Battery life has been one of the laptop industry’s most persistent design headaches, especially among Windows notebooks. Despite significant gains in chip efficiency, the display consistently ranks among the biggest power consumers in any portable computer. Most laptop screens refresh at a fixed rate regardless of what’s actually on them, which means the panel keeps drawing full power even when you’re sitting completely still, reading a document with nothing on screen changing at all.
LG Display’s new Oxide 1Hz panel is the first mass-produced LCD laptop screen that doesn’t work that way. Rather than holding a fixed rate, it reads what’s on screen and drops to 1 Hz when the content is static, then scales back up to 120 Hz for video or gaming. LG began mass production on March 22, 2026, claiming the first-ever achievement of this at scale.

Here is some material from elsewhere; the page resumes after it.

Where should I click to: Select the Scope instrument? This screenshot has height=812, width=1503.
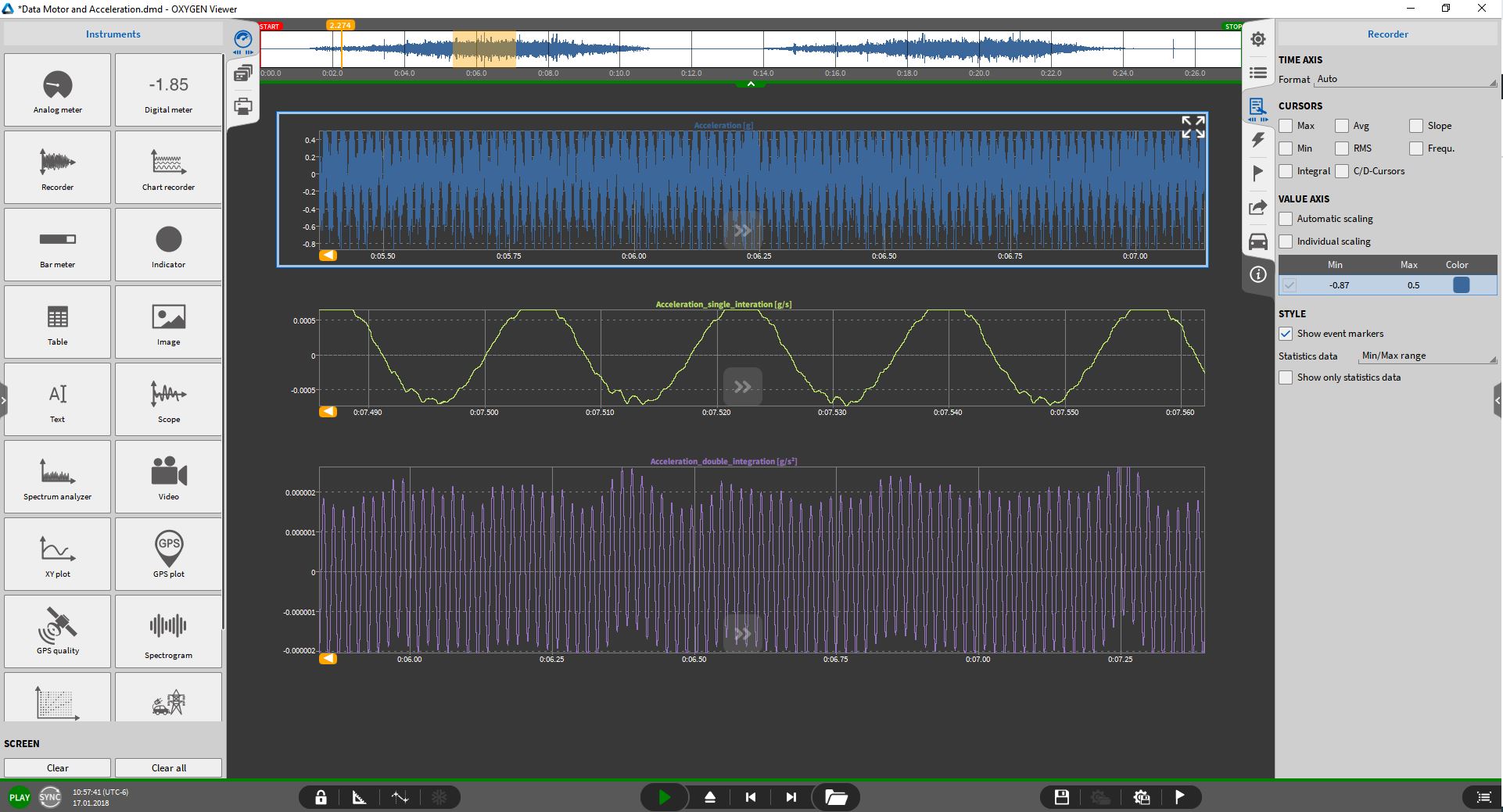[x=168, y=399]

The technology relies on custom circuit algorithms and a new oxide material applied to the panel’s thin-film transistor. That oxide holds an electric charge longer than conventional LCD materials, letting the screen maintain a still image without continuously refreshing it. LG claims the result is up to 48% more use on a single charge versus existing solutions, which is a significant number if it holds up in everyday use.
In practice, this matters most during the parts of a workday you spend the bulk of your time in. Checking emails, reading through documents, and sitting on a static slide during a meeting are all moments where a 60 Hz or 120 Hz screen burns power for no real benefit. The Oxide 1Hz panel handles those scenarios at a fraction of the usual draw without any visible difference.

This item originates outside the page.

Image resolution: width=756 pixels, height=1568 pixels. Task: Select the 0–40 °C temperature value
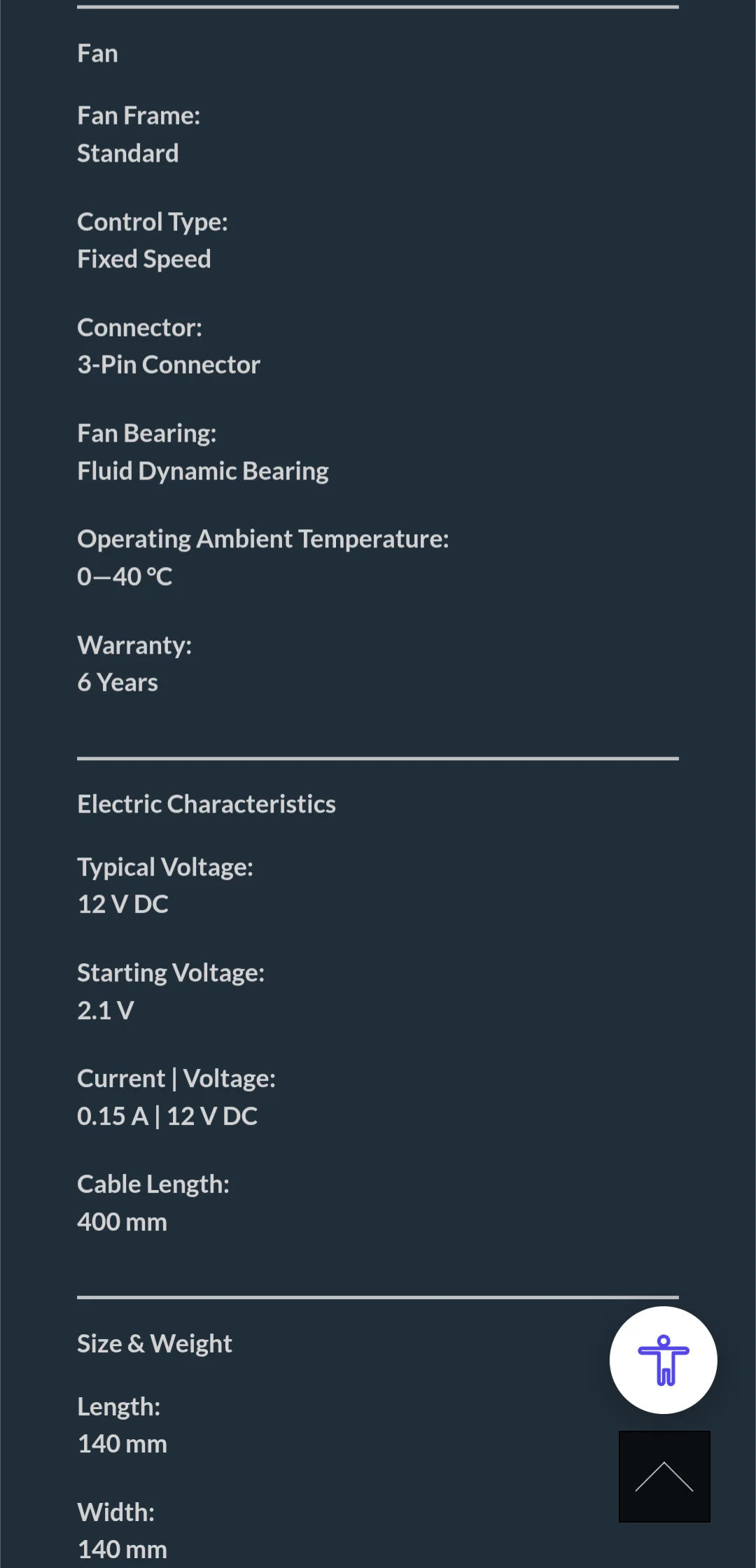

When you do pull up a video or launch something that demands smooth motion, the panel doesn’t hesitate. It detects the change and jumps back up to 120 Hz automatically. There’s no mode to switch into, no setting to toggle, and no trade-off to manage. It just adjusts based on what’s happening on screen, which is how this kind of feature should work in the first place.
The first laptops to ship with this panel are the Dell XPS 14 and Dell XPS 16 for 2026, both unveiled at CES 2026 in January. The LCD option on both models runs at 1920 x 1200 pixels and 500 nits of brightness. Dell’s OLED option only drops as low as 20 Hz, which means the more affordable LCD configuration actually wins on low-power behavior.
Here’s where it gets interesting from a design standpoint. The display is one of the biggest power consumers in any laptop, so a screen drawing significantly less power during typical use creates real headroom for designers. They can use that headroom to maintain battery size and gain extra runtime, or to trim the battery slightly for a lighter, thinner chassis without giving up the battery life buyers already expect.
Of course, LG is already planning a 1 Hz OLED version of this technology for 2027, which is when things could get more interesting. OLED handles contrast and color in ways LCD can’t match, and pairing that quality with proper low-refresh-rate behavior could push portable laptop design further than it’s been able to go. For now, the Oxide 1Hz LCD is in something you can actually go out and buy.